Дамир привстал на локте. Лицо сморщилось, подбородок дрожал. Казалось, он вот-вот заплачет.
– Эх ты! Головешка обгорелая! Никакого тепла в тебе! Сплошной пепел! Кладбище…
Стукач уезжал ранним утром, над сопками еще не взошло солнце. Шел редкий снежок. Над домами клубился дымок из труб. Женщины уже встали, возились у печей. Дамир вышел на крыльцо с рюкзаком. Огляделся, улыбнулся тишине, сопкам, дороге, звавшей домой.
Он не стал будить Михаила. Решил уехать молча, не прощаясь. «Зачем? Ну кто я ему? Еще облает за беспокойство. Поди, никогда не увидимся, а и встречаться ни к чему», – опустил голову, шагнул с крыльца, заметив клячу, запряженную в сани. Она повезет его в поселок. Оттуда на поезд до Корсакова, потом до Владивостока на пароходе, а там поездом до самого дома.
Сколько он будет в пути? Почти две недели. Много! Конечно, самолетом быстрее, но дорого, не осилить такую сумму.
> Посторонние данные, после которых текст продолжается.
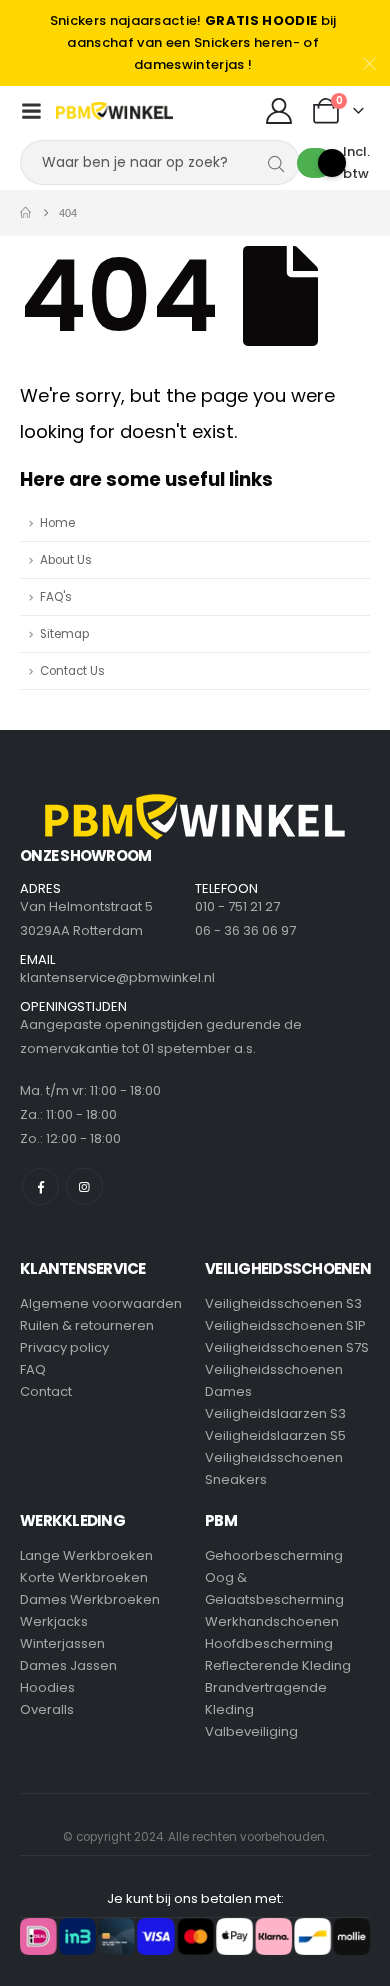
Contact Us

– Тпр-р-ру! – услышал у самого плеча голос Федора. Тот попросил немного подождать, побежал домой. И словно по сигналу захлопали двери, из домов к саням спешили люди.
– Дамирка! На-ка перчатки. Не то все руки поморозишь. Носи. Нехай памятью о нас будут. Пуховые, теплые! – чмокнула в щеку Аня и подала сумку: – Тут тебе на дорогу поесть. Все ж не бегать по буфетам.
За плечо Полина взяла:
– Покидаешь нас, голубочек, а уж как к тебе привыкли, что к родному!
Дамир аж замер от радости и невольно подумал: «Вот бы Мишка услышал!» Глянул на крыльцо и увидел Смирнова. Тот на ходу застегивал куртку.
«Проснулся, значит, не все растерял», – подумал Дамир и разинул рот от удивления. Михаил, даже не оглянувшись на сани, свернул за дом, в туалет.
– Я вот тебе на память носки связала из собачьей шерсти. Ноги болеть не будут. Носи их. Может, и меня, всех нас вспомнишь, письмишко напишешь, скажешь, как ты там. Коль что неладно – вертайся! Денег на дорогу соберем! Правда, Ивановна?
– А может, останешься у нас? Мы в глуши живем, но не самые плохие. И места здесь красивые. Подумай, стоит ли ехать? – предложила Нина Ивановна, положив руку на плечо Дамира.
– Тут с вами сердце мое остается, – глянул на Полину, которой так и не осмелился сказать ничего. – А там – моя кровинка, внук. Ему я нужен. Так Алешка написал…
– Возьми вот шарф. От нас в память, – клали женщины в сани пакеты, сумки с едой на дорогу.
Лида с Галей расцеловали в щеки. Дамир спешно заскочил в сани. Лишь свернув на поселковую дорогу, оглянулся на дом, где жил.
Увидел Михаила, стоявшего на крыльце. Он махал рукой вслед. Что-то кричал, но, как ни напрягал слух, ни одного слова не разобрал. Да и важны ль слова теперь? То, что уносит ветром, никогда не согреет сердце…
Единственный, кто не провожал Дамира и не вышел к нему, ничего не хотел знать и слышать о нем, был Влас.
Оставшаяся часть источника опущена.